For the last two years, Sormanti practically lived on campus overseeing construction of the $58-million Center for Biotechnology and Life Sciences that opened in January right on schedule.
The L-shaped center, dubbed CBLS, occupies the west flank of a new quadrangle that eventually will be populated on the south by a new pharmacy building, on the north by a new chemistry building, and on the east by the existing Coastal Institute.
“I’m glad I came home,” said Sormanti as the project, perhaps the most complex ever undertaken on the campus to date, was going through its finishing phase.
Sormanti was the senior general superintendent for the CBLS project, working for Gilbane Building Company, a construction management company that coordinated the whole project.
Sormanti was a logical choice to be site superintendent for the center because of his experience with construction of laboratory buildings with all their specialized systems and construction details that pose unusual challenges for engineers, architects, and construction tradesmen.
Upon graduation from URI, Sormanti applied for work with Gilbane, one of Rhode Island’s foremost building firms. He didn’t get hired initially but persevered until Gilbane gave him a two-month trial as assistant project engineer on a multi-building Pfizer project in Connecticut.

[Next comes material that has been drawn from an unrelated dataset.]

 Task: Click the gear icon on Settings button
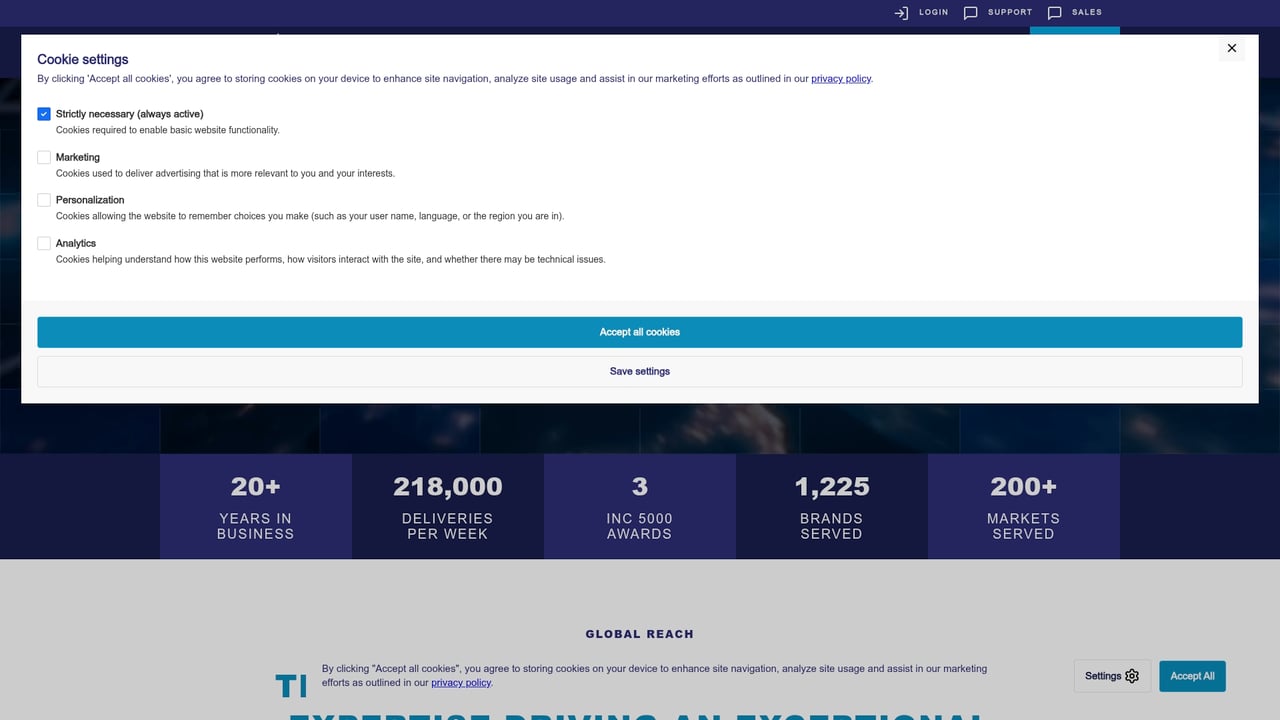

That two-month trial lasted 11 years as he was eventually promoted to general superintendent to oversee the remaining $90 million of the $1 billion construction project.
After Pfizer, Sormanti was assigned to the $75 million life sciences building at Brown University for three years.
However, he has one non-lab building project under his belt that has a special spot in his heart. At the end of the 2006 baseball season, he was assigned by Gilbane to oversee the on-going annual renovation of Fenway Park.
“I had been to Fenway a couple of times,” Sormanti recalls, “and I always thought the place should be torn down and they should build a new one.” But his opinion changed once he started working on that hallowed ground.
The project included gutting and replacing 26 luxury suites, taking out old seats and installing new ones, renovating the press level and working on the grandstand. “We had cranes on the infield, moving steel and pre-cast concrete,” he says. “Once I was there, my opinion about Fenway changed—the place grabbed hold of me.”
From Fenway, Sormanti came to URI. “This was nice and close to home,” says the Cumberland, R.I., resident. “I always loved this campus.”
As superintendent, Sormanti was responsible for everything on the building site. He operated out of a trailer-office but spent most of the time at meetings and checking things on site. His job, he says, was concerned with four things—“safety, quality, schedule, and cost—in that order.”
Safety is utmost because of the dangers that exist on such a complex building site. Everyone had to wear hard hats and safety glasses on the site and frequent visitors are required to take a 10-hour OSHA training course.
The task starts with Gilbane, which has no construction workers on its payroll; the company’s role is construction management, especially lining up subcontractors.
Coordination is essential to getting the job done safely, on time, and within budget, says Sormanti, adding that he has to check the work of every subcontractor to make sure the work is complete and up to specs so that the next sub can take the project to the next step.
No project, especially one as complex as the CBLS, which is designed to meet stringent energy efficiency requirements, is without problems, says Sormanti: “We did not have any one major problem. We had numerous small ones, but that is not unusual on a project this size. I enjoy the challenge of inspiring people and getting the best out of everyone in an atmosphere of teamwork.”
As the January completion date approached, finish workers swarmed through the building and choreographing the sequence of work became dicier for Sormanti—tile people could get in the way of cabinet installers or electricians in the way of plumbers.
In December Sormanti had to come up with a solution to a design problem—there was not enough clearance to run all the wires for the automatic windows that open in the four-story atrium so surface channels had to be added. And space between a banister railing and an adjacent column exceeded four inches (a hazard for small children), and so the railings had to be re-installed.
After his family—wife, Elisa, and two-year-old son Michael—building is Sormanti’s passion. “I loved math and loved to learn how to put things together,” he says, adding that on TV his favorite shows are The History Channel’s Modern Marvels and How It’s Made.
These days Sormanti is superintendent on a new Gilbane project, building a financial headquarters for the CVS Corporation in Woonsocket only 12 minutes from his home.
But the URI experience was special to him. He had particular praise for Paul DePace ’66, M.B.A.’72, URI’s director of capital projects: “I worked for many managers, and Paul is one of the best.”
DePace said one of the reasons Gilbane was chosen for the CBLS project was its people: “Mike had a reputation of being an excellent site manager, and he proved to be just that. By his attention to business, he solved a number of issues before they came to my attention, and if they were not resolved by then, he had possible solutions to offer.”
“There was a good relationship with URI, Gilbane, and the architects, Payette Associates,” says Sormanti, noting also that most of the construction workers were from Rhode Island and exhibited “a lot of Rhode Island pride” in working on a project that involved their tax dollars.
“It was personally rewarding to provide a high level of quality at my alma mater. It was a pleasure to put effort into something that will be appreciated by teachers and students for many years to come. Who knows—maybe someday my son Michael will be one of them.”